Expat life in SG often means one spouse spends more time on a plane than at home. The first step? Realising you are not alone.
Looking for companionship and collaboration is how humans survive as a species, so it is not surprising that so many of us find it difficult being alone. This can lead us to find comfort in behaviour such as workaholism, excessive shopping and alcohol or food binges, which can affect our well-being. The “trailing” partner is particularly vulnerable because of the need to find a new identity, new friendships and new possibilities for involvement.
The key to coping? Look at it as an opportunity rather than as a setback, suggests expat counsellor Ralitza Peeva. “Explore a hobby you’ve always wanted to try; learn to meditate and to stay present; switch off from social media for a set time every day; and listen to your inner conversations,” says Ralitza.

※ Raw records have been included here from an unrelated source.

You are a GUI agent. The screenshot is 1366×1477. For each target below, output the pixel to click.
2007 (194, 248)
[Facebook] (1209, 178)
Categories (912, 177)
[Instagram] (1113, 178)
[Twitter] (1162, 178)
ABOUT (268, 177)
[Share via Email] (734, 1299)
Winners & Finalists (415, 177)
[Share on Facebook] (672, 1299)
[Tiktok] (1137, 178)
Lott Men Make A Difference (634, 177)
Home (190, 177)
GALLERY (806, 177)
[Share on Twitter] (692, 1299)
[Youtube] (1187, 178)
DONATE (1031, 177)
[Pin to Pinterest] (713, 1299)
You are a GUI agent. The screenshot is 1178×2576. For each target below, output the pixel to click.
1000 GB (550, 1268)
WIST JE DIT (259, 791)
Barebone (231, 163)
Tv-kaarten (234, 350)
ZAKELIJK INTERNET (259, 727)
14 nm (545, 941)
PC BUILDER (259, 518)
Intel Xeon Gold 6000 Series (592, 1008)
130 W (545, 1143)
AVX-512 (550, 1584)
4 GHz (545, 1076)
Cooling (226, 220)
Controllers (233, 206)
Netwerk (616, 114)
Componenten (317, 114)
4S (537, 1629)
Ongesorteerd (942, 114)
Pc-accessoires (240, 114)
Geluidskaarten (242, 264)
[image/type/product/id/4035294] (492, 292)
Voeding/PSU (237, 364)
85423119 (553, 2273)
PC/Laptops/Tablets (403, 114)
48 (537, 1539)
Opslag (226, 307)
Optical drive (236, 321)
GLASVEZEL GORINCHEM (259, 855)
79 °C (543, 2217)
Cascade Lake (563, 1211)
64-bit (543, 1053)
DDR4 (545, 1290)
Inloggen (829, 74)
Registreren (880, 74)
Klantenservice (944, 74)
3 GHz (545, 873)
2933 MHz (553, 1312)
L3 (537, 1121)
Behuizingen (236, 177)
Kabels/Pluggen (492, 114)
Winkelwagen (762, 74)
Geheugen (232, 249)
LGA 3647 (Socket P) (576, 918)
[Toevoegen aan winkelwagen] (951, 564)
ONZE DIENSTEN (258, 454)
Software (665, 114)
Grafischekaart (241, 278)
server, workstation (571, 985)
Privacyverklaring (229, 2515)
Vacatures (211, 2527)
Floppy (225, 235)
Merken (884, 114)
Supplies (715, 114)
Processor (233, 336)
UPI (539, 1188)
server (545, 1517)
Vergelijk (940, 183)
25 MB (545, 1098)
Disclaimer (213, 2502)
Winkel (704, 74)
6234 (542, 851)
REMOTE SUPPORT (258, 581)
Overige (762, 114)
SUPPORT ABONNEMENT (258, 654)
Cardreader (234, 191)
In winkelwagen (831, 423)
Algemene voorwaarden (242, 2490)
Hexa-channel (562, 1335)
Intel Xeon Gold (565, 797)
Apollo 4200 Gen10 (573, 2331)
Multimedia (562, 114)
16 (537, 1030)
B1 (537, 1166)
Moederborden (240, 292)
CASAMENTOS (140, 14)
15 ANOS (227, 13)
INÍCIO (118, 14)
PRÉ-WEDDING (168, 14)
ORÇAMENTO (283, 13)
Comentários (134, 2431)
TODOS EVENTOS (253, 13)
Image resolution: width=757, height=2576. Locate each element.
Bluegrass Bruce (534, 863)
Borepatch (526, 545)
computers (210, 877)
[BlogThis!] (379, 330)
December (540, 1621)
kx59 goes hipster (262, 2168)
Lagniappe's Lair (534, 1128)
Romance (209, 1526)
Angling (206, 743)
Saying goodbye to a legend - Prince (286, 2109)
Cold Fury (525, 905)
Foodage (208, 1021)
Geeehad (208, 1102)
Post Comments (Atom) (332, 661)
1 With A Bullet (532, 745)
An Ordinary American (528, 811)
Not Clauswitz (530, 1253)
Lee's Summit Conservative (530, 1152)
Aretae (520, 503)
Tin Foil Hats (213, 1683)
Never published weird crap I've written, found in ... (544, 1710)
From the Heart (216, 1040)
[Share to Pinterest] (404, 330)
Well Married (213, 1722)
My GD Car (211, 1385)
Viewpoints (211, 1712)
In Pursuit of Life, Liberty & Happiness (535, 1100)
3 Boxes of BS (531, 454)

She also encourages SG-based partners to “find your own squad” in a club that offers a sport you enjoy or even in a new language class. “Also, stay in touch with your friends from home or other parts in the world. Be honest and open with them, too – they know you best.”
However, if you experience prolonged periods of sadness or feelings of despair and hopelessness, reach out to a qualified counsellor for help. If you are a parent, find time to speak with other parents within your circle, advises Ralitza. “Chances are, they are going through the same experience. Remember, you are not alone.”